Espagne – La célèbre vallée de los Caídos est à nouveau dans la tourmente. Le Père Santiago Cantera, prieur de la vallée de los Caídos, a demandé qu’on « laisse les morts en paix » et a indiqué qu’il ne serait pas facile d’expulser ses moines bénédictins, car ils se trouvent dans ce qu’on appelle aujourd’hui la vallée de Cuelgamuros par un accord que l’État « ne peut rompre unilatéralement ».

« Dans la Loi de la Mémoire, il y a un article sur la Vallée. En principe, un arrêté royal doit être publié pour réglementer le nouvel ordre juridique de la vallée. Ils devront voir comment ils contournent notre réalité, car nous sommes ici par un accord bipartite, qui ne peut pas être rompu unilatéralement « , a expliqué le Père Cantera dans une interview au magazine Mundo Cristiano.

Cet accord a été signé entre la Fondation de la Santa Cruz del Valle de los Caídos et l’Abbaye de Silos, à laquelle l’abbaye de Santa Cruz del Valle de los Caídos subroge la personnalité juridique, dès sa naissance. « Autrement dit, un nouvel accord devrait être conclu avec nous. Bien que cela soit assumé par le patrimoine de l’État et non plus par le patrimoine national, ils doivent assumer l’accord. Il est seulement possible de négocier un nouvel accord », a souligné le prieur.

En outre, il a souligné que, l’abbaye étant de droit pontifical – elle a été créée en 1958 par un décret du pape Pie XII -, un État ne pouvait rompre unilatéralement l’accord, et que  » l’approbation écrite et signée du Saint-Siège  » serait nécessaire.

«Cela rend légalement difficile de nous expulser . Et médiatiquement ce serait désastreux. Cette image diffusée de façon internationale ferait couler un gouvernement », a-t-il estimé.

Le Père Cantera a rappelé qu’à l’occasion de l’exhumation de la dépouille du Général Franco, la basilique avait été fermée pendant trois semaines au culte et a souligné qu’« elle était occupée sans autorisation de l’autorité ecclésiastique par des agents armés de la Garde civile, dans un espace inviolable selon les accords Église-État », et estime en conséquence qu’il y a eu « une violation grave du droit à la liberté religieuse ».
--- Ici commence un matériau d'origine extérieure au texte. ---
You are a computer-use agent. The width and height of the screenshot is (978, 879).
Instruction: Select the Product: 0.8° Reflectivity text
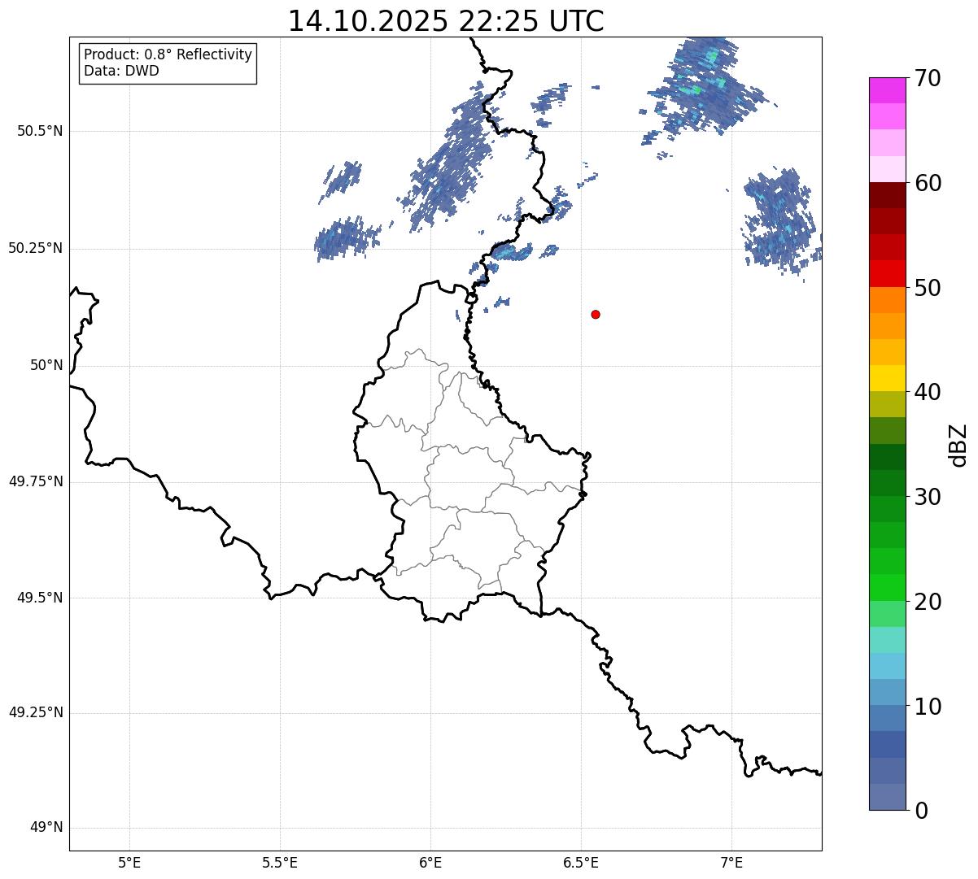(x=168, y=54)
« Ce que nous devons faire, c’est laisser les dépouilles reposer en paix et essayer de construire la paix entre les vivants. Et il faut que le sens religieux et le lieu de culte que possède la Vallée des Morts, et dont la communauté bénédictine est garante, soient fondamentalement respectés

Il s’agit de « rechercher la réconciliation » et, en ce sens, il ajoute que les moines bénédictins prient chaque jour « pour les morts d’un côté et de l’autre ; du côté national et du côté républicain ».